Evaluating language model responses

Build an evaluation that runs your intelligence-powered feature against samples and scores each response.

Overview

Evaluations replace manual spot checks with structured, repeatable measurements of your model’s output quality. Define what success looks like by translating broad quality goals into concrete metrics, then run those metrics as often as you need, catching regressions, comparing prompt strategies, and building confidence before shipping.

Because you define your metrics before tuning prompts or switching models, every change is measured against the same criteria. Your focus stays on measurable outcomes rather than subjective impressions of quality.

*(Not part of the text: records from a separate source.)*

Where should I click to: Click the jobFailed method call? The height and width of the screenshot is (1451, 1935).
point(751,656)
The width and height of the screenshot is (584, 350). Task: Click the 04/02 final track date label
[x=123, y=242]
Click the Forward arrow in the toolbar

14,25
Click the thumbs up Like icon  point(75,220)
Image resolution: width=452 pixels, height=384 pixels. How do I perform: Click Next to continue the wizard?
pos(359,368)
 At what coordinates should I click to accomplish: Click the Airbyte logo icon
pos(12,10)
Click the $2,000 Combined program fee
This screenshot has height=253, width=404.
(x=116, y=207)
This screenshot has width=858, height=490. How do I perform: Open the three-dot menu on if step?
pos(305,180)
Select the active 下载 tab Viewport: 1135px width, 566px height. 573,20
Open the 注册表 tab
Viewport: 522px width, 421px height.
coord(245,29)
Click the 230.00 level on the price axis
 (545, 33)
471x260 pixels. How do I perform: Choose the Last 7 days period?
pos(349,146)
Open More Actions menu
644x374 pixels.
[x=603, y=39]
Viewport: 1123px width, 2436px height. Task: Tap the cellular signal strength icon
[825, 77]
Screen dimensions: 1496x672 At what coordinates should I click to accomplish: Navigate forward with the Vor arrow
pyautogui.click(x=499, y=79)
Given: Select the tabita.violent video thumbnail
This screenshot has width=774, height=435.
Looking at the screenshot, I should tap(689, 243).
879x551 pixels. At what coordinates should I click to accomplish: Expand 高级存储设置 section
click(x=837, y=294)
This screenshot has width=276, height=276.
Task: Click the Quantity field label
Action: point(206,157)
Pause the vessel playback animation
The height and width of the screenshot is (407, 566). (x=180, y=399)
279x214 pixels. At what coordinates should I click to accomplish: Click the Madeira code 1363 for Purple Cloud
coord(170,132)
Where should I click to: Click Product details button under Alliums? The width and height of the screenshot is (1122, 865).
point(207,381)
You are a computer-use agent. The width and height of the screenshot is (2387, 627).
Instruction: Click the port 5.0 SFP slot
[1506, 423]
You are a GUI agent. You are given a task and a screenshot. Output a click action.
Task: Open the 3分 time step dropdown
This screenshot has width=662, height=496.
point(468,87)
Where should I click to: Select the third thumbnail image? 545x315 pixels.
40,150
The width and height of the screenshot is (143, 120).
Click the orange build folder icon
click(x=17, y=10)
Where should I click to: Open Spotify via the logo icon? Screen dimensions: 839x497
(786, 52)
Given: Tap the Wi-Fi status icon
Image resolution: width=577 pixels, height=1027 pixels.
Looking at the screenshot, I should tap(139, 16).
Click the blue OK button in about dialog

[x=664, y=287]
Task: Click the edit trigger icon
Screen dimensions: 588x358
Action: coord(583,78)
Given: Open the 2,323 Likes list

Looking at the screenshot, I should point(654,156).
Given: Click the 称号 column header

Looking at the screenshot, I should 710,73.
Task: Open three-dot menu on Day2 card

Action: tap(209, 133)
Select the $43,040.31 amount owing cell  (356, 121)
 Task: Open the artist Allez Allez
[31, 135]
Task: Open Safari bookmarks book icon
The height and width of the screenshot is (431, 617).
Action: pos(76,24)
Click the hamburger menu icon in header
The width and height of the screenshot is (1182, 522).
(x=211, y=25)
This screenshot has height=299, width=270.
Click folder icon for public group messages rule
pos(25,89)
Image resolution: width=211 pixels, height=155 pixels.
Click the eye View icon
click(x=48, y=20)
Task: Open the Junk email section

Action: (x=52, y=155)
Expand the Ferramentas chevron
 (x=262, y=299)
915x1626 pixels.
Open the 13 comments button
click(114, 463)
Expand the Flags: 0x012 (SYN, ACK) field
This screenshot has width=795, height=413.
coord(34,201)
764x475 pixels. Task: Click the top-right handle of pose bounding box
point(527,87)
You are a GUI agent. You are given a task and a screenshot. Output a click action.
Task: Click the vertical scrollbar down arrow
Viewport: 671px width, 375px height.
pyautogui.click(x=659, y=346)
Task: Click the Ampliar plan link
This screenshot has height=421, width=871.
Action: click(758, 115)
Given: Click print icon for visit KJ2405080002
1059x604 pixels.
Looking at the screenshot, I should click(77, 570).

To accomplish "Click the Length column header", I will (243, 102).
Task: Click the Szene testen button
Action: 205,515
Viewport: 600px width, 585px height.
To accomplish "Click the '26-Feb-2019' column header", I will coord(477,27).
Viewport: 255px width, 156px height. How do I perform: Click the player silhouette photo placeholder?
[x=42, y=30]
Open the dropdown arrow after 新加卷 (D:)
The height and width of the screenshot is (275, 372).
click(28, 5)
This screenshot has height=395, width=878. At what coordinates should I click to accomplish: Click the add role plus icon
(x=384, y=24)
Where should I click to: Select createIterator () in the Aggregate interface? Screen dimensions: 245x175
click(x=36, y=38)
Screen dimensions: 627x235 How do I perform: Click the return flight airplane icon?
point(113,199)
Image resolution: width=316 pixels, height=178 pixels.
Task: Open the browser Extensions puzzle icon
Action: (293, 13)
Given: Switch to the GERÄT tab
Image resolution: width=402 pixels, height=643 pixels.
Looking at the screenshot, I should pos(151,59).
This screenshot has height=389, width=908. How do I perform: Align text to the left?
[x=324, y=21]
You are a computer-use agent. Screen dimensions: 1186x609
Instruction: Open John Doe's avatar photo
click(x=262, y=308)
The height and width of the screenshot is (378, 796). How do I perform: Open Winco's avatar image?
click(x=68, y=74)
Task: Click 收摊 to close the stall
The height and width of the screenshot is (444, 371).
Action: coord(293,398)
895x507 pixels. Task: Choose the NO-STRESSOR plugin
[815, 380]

For guidance on how to design your overall strategy for measuring and improving evaluations, see Designing effective evaluations.

To create an evaluation, you:

Provide input as a dataset of samples with expected outputs.
Define the subject, the intelligence-powered feature you are testing.
Add evaluators that score each response against metrics you define.
Aggregate those scores into a metric summary you compare across runs.

Provide input

Define your dataset. Each sample carries a prompt that the model receives and an optional expected value:

import Evaluations
import FoundationModels

struct LetterCountEvaluation: Evaluation {
    let dataset = ArrayLoader(samples: [
            ModelSample(prompt: "Count the letter 'r' in 'strawberry'.", expected: 3),
            ModelSample(prompt: "How many a's are in 'banana'?", expected: 3),
            ModelSample(prompt: "Mississippi contains how many s?", expected: 4),
            ModelSample(prompt: "What's the number of l in hello?", expected: 2),
            ModelSample(prompt: "The letter 'e' in 'bookkeeper' appears how many times?", expected: 3),
        ])

Building a large, comprehensive sample set by hand is tedious; see Generating synthetic datasets for more details on generating samples synthetically.

Define the subject

The subject is the model feature you’re testing. Implement the subject(from:) method to call your intelligence-powered feature the same way you do in your app. The framework calls this method once for each sample in your dataset, and you return a ModelSubject that wraps the output alongside any conversation transcript:

func subject(from sample: ModelSample<Int>) async throws -> ModelSubject<Int> {
    // Create the language model session; you can customize this with instructions and you can
    // choose the model you want to use.
    let session = LanguageModelSession()
    // Create the model response the same way you do in your app.
    let response = try await session.respond(to: sample.prompt, generating: Int.self)
    // Return the model's response along with the transcript.
    return ModelSubject(
        value: response.content,
        transcript: session.transcript.structuredTranscript
    )
}

You can inspect both the output and the transcript in the detailed results.

Add evaluators

Add evaluators that score each response. For guidance on choosing between code-based and model-judge evaluators, see Designing specific, measurable criteria in an evaluation suite. Declare a Metric for each measurement, then return one of its result values: passing(rationale:) or failing(rationale:) for binary checks, and scoring(_:rationale:) for continuous values.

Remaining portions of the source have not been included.